While the BC Alliance for Arts + Culture keeps a close eye on news, opinion and research relevant to the province of British Columbia, it's also important to look to other provinces and territories for the last developments in national arts and culture. Here are a couple of news items from Alberta.
Business for the Arts, Canada’s only national charitable organization with a mandate to strengthen the arts and culture sectors across Canada by building partnerships between the private and cultural sectors, announced September 12, that its artsVest program has expanded to reach the entire province of Alberta.
artsVest is Business for the Arts’ national flagship program that works directly with small to mid-sized arts organizations looking to procure sponsorships and build sustainable partnerships with the business community. The program consists of in-depth training in corporate sponsorship, from one-on-one, group and peer-to-peer learning to online educational tools and mentorship pairing. The participants successful in securing sponsorships are awarded with matching funds at the end of the program, up to a certain dollar amount.
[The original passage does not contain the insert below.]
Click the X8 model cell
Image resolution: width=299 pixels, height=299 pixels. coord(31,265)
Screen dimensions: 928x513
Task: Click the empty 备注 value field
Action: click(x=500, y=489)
“The Government of Alberta is proud to support Business for the Arts and the artsVest program, and I am very pleased to see the program expand across Alberta,” said Ricardo Miranda, Alberta’s Minister of Culture and Tourism. “Arts and culture are extremely important to Albertans, and we welcome any opportunity to support artists and arts organizations. I wish Business for the Arts continued success with the artsVest program and look forward to it helping more arts organizations engage and forge partnerships with Alberta’s business community.”
Meanwhile, in the province's largest city, a coalition of arts organizations called Creative Calgary is calling on city council to allocate 0.7 percent, or $20 million, of its operating budget to the arts – a jump from the current 0.3 percent.
“You could say it’s more than doubling what they currently spend, or you could say it’s actually funding what they should have been funding for the past two decades,” says Creative Calgary board member Irfan Rawji.
Calgary Mayor Naheed Nenshi responded that, while he supports a non-specific increase in arts funding, “I don’t think that should be based on how much other people spend, or arbitrary numbers.”
The ask comes ahead of a civic election to take place October 16.